Over the past couple of years, there have been some significant developments in neural network architectures for computer vision applications. Some of these new architectures are referred to as deep learning or deep neural networks (DNNs). There has even been an explosion of interest around so-called “deep reinforcement learning” algorithms that leverage DNNs to learn how to perform tasks such as playing games!

While there have been many different types of DNN architectures, one of the most popular is what’s called a recurrent neural network (or RNN).
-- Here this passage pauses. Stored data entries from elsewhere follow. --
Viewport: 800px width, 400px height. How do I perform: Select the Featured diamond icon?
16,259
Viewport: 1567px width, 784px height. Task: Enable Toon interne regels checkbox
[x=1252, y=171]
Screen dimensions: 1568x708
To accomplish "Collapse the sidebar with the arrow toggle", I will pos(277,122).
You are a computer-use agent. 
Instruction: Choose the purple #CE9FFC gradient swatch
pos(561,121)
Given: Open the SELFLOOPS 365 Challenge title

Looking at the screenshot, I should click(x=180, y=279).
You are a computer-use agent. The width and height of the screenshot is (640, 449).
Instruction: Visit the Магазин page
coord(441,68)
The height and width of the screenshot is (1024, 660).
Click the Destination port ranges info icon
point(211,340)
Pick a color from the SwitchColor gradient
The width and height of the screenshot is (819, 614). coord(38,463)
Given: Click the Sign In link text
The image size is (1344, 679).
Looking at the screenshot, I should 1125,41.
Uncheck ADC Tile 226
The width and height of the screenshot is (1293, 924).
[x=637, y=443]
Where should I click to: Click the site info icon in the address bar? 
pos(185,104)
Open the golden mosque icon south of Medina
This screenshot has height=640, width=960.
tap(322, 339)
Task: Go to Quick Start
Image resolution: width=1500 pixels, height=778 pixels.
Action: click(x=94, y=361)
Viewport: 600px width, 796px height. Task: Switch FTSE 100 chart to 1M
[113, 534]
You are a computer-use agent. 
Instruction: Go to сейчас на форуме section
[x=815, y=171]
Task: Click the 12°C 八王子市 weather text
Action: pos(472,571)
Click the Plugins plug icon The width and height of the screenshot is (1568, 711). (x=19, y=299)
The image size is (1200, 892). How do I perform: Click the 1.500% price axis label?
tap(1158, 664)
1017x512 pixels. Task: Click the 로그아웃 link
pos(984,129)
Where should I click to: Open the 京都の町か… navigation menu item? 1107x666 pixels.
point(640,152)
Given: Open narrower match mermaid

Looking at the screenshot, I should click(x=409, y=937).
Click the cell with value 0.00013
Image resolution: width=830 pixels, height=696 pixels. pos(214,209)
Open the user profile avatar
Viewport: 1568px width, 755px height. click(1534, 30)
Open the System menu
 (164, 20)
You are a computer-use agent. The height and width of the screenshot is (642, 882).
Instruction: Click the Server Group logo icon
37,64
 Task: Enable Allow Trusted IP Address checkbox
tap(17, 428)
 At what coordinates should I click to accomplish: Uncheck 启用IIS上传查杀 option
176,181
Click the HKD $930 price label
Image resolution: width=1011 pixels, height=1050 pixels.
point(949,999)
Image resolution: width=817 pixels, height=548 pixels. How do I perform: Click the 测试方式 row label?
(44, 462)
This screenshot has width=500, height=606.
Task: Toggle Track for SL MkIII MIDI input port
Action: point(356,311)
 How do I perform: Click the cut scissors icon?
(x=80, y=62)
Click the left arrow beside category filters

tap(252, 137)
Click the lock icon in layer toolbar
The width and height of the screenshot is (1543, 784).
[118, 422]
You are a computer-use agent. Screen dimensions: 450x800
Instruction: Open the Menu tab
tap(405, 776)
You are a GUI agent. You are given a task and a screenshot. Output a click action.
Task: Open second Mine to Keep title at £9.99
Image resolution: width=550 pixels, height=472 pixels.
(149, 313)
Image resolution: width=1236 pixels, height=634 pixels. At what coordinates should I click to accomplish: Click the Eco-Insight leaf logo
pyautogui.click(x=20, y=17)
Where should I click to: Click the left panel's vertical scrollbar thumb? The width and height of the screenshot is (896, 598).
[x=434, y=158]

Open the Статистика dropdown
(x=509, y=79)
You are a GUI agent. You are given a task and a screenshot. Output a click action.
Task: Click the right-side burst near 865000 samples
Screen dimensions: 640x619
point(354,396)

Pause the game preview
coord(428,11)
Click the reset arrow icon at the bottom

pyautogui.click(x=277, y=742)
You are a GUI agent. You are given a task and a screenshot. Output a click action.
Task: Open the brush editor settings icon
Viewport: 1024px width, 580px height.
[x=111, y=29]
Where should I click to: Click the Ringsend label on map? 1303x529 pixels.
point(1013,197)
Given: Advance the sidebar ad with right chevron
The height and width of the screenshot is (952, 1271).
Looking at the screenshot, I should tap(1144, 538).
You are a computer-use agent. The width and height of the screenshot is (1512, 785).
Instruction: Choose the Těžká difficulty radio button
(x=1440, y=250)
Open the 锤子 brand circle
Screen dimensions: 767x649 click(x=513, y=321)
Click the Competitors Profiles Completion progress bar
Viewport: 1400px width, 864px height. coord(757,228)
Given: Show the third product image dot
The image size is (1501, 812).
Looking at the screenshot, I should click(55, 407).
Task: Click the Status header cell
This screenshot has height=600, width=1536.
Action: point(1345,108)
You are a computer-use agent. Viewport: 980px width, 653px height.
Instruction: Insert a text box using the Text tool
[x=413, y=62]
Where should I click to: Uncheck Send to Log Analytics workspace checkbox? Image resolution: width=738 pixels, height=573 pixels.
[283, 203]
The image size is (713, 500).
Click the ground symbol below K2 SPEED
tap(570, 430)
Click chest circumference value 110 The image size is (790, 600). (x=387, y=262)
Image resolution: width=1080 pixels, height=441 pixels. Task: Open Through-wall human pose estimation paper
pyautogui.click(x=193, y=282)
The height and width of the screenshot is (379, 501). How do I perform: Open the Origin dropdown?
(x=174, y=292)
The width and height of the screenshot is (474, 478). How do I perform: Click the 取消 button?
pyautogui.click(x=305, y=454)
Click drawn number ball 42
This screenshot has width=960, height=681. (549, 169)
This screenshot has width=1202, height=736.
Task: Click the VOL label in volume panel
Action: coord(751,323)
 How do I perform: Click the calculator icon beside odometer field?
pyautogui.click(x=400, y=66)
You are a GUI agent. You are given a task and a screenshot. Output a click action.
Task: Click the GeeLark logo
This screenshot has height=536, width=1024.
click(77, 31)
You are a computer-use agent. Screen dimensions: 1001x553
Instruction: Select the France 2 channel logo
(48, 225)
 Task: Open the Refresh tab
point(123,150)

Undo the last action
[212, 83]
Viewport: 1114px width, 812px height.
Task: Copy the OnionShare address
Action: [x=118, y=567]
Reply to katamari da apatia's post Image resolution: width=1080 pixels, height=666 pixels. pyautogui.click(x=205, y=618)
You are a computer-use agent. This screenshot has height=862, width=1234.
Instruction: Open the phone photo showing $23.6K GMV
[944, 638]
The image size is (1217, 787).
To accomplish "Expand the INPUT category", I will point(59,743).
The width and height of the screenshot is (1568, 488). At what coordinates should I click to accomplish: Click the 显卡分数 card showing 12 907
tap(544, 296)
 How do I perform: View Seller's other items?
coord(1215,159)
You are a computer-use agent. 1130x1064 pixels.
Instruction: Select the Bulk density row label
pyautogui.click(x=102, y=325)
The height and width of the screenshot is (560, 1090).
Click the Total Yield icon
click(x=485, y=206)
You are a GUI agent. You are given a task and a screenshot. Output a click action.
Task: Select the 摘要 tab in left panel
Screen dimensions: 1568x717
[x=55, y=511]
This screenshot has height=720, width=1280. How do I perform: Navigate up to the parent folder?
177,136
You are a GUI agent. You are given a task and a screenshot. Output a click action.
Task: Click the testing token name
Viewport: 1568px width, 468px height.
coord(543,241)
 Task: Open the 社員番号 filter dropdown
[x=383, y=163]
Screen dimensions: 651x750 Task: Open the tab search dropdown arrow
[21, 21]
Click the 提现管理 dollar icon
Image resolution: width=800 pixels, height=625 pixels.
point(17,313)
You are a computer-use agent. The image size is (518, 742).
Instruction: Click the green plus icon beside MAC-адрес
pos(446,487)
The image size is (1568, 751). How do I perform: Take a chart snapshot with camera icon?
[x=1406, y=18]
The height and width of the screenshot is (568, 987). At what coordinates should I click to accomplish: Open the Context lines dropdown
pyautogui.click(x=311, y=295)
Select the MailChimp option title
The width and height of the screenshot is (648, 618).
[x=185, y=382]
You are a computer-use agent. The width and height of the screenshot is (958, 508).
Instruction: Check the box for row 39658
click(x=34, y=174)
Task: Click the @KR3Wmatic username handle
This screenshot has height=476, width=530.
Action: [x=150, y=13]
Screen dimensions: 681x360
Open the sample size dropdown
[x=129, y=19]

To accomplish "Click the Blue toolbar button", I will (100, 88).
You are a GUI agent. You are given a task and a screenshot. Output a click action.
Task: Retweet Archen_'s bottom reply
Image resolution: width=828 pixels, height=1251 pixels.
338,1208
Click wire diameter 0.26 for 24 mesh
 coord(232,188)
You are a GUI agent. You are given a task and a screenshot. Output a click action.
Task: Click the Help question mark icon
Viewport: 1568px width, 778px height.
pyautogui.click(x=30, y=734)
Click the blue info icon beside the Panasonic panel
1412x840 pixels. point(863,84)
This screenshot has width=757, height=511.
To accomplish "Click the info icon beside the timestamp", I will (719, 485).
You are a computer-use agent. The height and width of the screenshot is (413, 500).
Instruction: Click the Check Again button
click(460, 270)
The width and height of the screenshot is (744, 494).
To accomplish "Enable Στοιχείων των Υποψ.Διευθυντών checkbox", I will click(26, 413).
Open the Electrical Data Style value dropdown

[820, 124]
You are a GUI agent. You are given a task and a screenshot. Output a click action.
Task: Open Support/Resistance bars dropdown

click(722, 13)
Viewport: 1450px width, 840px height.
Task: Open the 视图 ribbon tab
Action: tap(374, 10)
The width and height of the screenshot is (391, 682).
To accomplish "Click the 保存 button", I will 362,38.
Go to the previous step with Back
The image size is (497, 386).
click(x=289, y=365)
A typical RNN contains long short term memory (LSTM) units which help it remember information about the sequence longer than just the next item.

There are several reasons why people like using LSTMs when doing NN training. One reason is because they can find patterns across very large sequences easily. For instance, if you look at lots of videos online, you will **probably see something repeated** over and over again. An example of this would be the pattern of letters making up the word ‘ABCDEFG’ where each letter appears repeatedly.

Another advantage of having LSTMs in your model is that they allow you to add more complex relationships between items in the sequence. This is *important since natural languages tend* to use complicated structures and concepts.

## Definition of Q-networks

What is a deep neural network? A deep neural network (DNN) is an *automated machine learning system* that uses artificial neurons to learn complex patterns in data. Neural networks have three main components: input layer, hidden layers, and output layer. The *input layer receives information* from the environment or source material, the internal layers process this information, and then the final layer produces the estimated outcome.

The term “neural” comes from the *way biological nerves work*. When you put electricity through nerves, they activate and grow and connect with other muscles. That’s how they function! So, when people talk about using electrical signals for thinking, it’s referring to these self-organizing systems of nodes working together.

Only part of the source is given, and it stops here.